(Beginning of Records shown)

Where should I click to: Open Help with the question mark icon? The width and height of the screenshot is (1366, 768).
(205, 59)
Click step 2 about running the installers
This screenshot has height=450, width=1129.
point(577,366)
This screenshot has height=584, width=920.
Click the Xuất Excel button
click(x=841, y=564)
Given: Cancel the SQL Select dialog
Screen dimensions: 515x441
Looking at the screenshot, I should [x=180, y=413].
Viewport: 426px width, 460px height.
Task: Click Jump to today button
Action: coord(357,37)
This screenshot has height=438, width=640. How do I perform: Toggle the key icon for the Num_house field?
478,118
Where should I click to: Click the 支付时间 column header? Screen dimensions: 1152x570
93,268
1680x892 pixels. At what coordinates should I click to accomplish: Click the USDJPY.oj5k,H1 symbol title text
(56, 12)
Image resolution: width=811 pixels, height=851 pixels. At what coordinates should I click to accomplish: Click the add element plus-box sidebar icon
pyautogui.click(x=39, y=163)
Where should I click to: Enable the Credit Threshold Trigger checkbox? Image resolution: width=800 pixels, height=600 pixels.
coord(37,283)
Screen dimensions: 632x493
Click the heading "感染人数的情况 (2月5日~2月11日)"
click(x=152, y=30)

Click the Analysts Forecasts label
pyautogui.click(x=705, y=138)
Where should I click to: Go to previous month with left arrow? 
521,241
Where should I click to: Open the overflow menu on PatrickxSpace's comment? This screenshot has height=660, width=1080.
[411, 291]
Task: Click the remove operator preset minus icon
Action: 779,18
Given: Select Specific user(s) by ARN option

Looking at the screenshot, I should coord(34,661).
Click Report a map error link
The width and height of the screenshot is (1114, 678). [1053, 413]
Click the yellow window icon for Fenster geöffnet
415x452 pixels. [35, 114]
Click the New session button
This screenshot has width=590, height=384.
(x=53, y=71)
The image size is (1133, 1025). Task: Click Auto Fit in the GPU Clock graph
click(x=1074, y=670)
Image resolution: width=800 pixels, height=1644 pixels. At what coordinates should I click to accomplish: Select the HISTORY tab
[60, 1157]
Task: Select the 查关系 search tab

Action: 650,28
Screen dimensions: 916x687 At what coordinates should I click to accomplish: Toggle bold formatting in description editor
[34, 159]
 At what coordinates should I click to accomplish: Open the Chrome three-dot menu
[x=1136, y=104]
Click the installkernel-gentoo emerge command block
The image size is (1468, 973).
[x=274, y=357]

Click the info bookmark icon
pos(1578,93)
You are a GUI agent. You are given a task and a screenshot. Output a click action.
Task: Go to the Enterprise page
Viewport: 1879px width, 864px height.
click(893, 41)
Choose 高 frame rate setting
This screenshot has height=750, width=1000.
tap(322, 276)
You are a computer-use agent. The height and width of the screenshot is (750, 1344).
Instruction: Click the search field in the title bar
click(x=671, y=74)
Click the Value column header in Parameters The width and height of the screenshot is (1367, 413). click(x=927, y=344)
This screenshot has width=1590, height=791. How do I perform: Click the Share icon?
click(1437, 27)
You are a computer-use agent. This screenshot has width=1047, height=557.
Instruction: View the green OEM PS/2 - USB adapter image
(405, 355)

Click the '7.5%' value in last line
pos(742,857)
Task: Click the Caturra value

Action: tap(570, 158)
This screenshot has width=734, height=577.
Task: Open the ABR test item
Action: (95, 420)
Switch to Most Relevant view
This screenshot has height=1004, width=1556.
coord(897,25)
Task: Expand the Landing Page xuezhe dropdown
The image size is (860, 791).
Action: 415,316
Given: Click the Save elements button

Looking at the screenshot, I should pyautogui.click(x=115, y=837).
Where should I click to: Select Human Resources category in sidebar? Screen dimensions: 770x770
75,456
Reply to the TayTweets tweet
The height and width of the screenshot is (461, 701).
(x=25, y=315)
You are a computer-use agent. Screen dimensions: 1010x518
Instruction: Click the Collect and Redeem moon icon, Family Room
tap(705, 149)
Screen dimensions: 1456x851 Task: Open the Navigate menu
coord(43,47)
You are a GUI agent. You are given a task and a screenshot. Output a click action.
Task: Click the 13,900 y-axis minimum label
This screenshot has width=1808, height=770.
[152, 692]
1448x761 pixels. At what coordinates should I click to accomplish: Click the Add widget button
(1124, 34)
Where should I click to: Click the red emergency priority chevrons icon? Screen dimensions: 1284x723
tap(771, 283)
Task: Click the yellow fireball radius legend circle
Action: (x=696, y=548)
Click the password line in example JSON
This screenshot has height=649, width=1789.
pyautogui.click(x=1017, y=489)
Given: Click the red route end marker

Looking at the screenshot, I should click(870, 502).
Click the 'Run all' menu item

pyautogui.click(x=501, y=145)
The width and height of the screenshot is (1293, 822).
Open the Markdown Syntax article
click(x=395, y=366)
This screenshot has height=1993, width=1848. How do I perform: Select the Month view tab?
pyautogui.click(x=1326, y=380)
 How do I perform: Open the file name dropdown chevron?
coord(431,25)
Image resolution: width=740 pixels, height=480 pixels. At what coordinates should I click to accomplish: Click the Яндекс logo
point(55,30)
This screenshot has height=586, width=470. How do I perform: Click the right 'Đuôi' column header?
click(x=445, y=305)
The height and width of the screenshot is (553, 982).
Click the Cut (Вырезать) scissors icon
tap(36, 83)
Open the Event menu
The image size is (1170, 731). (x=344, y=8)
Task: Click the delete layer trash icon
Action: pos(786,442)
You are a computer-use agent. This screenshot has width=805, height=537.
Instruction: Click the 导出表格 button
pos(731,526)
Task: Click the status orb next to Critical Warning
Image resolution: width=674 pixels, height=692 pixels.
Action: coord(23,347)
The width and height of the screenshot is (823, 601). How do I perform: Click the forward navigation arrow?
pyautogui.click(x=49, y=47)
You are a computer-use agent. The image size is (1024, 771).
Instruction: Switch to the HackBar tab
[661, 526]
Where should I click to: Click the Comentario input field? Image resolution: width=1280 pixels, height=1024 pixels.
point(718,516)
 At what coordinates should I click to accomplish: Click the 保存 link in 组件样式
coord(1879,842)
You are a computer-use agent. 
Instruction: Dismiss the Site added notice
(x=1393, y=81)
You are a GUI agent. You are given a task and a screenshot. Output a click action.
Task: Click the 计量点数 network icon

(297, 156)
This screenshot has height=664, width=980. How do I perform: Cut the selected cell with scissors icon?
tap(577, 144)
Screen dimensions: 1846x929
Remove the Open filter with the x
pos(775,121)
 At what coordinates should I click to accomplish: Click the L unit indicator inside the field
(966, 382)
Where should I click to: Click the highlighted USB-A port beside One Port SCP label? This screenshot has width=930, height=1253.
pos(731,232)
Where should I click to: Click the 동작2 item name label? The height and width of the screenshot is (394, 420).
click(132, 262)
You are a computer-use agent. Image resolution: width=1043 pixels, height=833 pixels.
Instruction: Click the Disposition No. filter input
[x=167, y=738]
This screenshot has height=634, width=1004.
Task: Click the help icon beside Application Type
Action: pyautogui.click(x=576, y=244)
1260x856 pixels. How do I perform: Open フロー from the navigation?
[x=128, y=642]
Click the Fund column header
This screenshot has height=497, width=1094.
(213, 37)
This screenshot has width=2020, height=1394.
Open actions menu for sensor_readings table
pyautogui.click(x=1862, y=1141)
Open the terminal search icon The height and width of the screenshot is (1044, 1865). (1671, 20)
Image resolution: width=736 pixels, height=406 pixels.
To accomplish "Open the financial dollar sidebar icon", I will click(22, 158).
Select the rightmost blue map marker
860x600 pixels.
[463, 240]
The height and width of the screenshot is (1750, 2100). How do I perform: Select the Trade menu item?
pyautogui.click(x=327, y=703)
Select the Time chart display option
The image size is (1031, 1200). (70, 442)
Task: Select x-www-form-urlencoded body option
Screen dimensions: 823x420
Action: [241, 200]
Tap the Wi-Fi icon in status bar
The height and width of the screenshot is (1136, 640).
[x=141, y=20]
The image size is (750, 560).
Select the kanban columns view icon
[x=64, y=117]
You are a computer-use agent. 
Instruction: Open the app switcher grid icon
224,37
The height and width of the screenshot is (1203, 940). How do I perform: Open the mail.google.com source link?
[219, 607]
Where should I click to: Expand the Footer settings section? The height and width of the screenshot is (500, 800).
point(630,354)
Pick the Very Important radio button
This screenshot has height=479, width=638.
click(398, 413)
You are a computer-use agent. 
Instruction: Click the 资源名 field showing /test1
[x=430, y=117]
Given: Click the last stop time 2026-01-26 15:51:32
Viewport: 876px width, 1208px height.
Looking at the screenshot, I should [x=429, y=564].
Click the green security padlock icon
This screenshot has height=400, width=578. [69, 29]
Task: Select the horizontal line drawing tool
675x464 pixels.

(End of Records shown)

* **Instructions to follow**: The lines to copy are those in the listing that contain the word "computer".

* **Task solution**:
You are a computer-use agent. The height and width of the screenshot is (750, 1344).
You are a computer-use agent. This screenshot has width=1047, height=557.
You are a computer-use agent. Screen dimensions: 1010x518
You are a computer-use agent. This screenshot has width=805, height=537.
You are a computer-use agent. The image size is (1024, 771).
You are a computer-use agent. 
You are a computer-use agent. Image resolution: width=1043 pixels, height=833 pixels.
You are a computer-use agent. 
You are a computer-use agent. 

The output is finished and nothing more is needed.